TSQL Faster Than Stored Procedure?

  • SQL 2000, SP3A.

    I set up a view into our HR database for another app to query employee information. This view is necessary because the other app is only allowed to see certain information in this highly secure area.

    The TSQL query to return data from this view works in less than one second, but the same TSQL in a stored procedure, with one argument, takes 12 seconds to run, every time. Adding recompile to the procedure did not make a difference, neither did replacing the argument with a new declared var inside the procedure, as Maddogs suggested in another thread.

    View Source:

    CREATE VIEW dbo.vwlaEmployeeListVPS

    AS

    /*

    For VPS to obtain a list of employees.

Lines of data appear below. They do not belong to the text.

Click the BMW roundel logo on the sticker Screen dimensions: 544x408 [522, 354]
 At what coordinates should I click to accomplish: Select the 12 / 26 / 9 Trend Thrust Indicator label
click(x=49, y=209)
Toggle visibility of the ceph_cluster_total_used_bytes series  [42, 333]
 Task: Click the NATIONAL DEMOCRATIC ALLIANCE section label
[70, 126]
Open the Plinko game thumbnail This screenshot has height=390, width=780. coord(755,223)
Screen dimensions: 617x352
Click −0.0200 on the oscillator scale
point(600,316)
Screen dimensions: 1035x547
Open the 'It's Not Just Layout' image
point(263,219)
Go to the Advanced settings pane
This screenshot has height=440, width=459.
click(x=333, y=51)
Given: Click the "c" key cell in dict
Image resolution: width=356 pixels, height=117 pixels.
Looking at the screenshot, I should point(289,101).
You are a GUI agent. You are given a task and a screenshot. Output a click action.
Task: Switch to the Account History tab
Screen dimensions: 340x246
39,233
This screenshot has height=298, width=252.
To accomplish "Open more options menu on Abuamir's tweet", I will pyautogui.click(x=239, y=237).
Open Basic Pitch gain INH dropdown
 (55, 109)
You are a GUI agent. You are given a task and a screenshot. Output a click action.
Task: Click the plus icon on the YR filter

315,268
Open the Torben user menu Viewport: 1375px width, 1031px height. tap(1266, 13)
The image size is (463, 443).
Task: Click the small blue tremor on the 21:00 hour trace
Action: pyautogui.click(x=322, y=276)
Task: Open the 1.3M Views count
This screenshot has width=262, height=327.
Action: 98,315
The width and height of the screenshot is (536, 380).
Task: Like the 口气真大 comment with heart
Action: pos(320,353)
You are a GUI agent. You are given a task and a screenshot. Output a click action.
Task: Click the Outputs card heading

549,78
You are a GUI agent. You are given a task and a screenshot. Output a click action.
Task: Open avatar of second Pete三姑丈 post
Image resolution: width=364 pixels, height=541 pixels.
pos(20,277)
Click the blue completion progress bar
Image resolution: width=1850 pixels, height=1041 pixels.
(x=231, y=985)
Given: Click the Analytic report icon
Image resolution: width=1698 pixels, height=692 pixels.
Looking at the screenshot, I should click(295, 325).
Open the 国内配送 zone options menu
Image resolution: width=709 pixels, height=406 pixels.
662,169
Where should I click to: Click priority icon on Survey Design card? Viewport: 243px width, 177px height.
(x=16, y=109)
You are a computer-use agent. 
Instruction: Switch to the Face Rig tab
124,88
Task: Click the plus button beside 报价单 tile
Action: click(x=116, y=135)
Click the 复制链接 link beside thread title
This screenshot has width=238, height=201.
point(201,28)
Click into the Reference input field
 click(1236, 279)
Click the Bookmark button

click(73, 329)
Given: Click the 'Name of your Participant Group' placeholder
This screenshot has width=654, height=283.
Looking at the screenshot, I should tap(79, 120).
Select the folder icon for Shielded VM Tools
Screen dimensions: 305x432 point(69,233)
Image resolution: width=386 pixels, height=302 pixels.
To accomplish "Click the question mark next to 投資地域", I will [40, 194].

    Version 1.01, 12-14-2006, Chris Stamey

    */

    SELECT     TOP 100 PERCENT  EB.EbFlxID As EmployeeListID, EB.EbClock AS EmpNumber, EB.EbPSID As PSID, EB.EbFirstName As FirstName,

    EB.EbLastName As LastName, EP.EpEMail As EmailAddress, EJ.EjWorkPhone As WorkPhone,  EJ.EjDivision AS UnitNumber, EE.EeStatus AS EmploymentStatus,

    EJ.EjRetired AS CompLevelCode, EE.EeTermDate AS TerminationDate, EJ.ejTitle As JobTitle,

                          EJ.EjSupervisorFlxIDeb AS SupervisorFlxID

    FROM         dbo.EBase AS EB INNER JOIN

                          dbo.EEmploy AS EE ON EB.EbFlxID = EE.EeFlxIDEb INNER JOIN

                          dbo.EJob AS EJ ON EB.EbFlxID = EJ.EjFlxIDEb INNER JOIN

                          dbo.EPerson AS EP ON EB.EbFlxID = EP.EpFlxIDeb

    WHERE     (EP.EpDateBeg =

                              (SELECT     MAX(EpDateBeg) AS Expr1

                                FROM          dbo.EPerson

                                WHERE      (EpFlxIDEb = EB.EbFlxID))) AND (EJ.EjDateBeg =

                              (SELECT     MAX(EjDateBeg) AS Expr1

                                FROM          dbo.EJob

                                WHERE      (EjFlxIDEb = EB.EbFlxID))) AND (EE.EeDateBeg =

                              (SELECT     MAX(EeDateBeg) AS Expr1

                                FROM          dbo.EEmploy

                                WHERE      (EeFlxIDEb = EB.EbFlxID))) AND (EE.EeTermDate > '8/1/2006' OR

                          EE.EeTermDate IS NULL)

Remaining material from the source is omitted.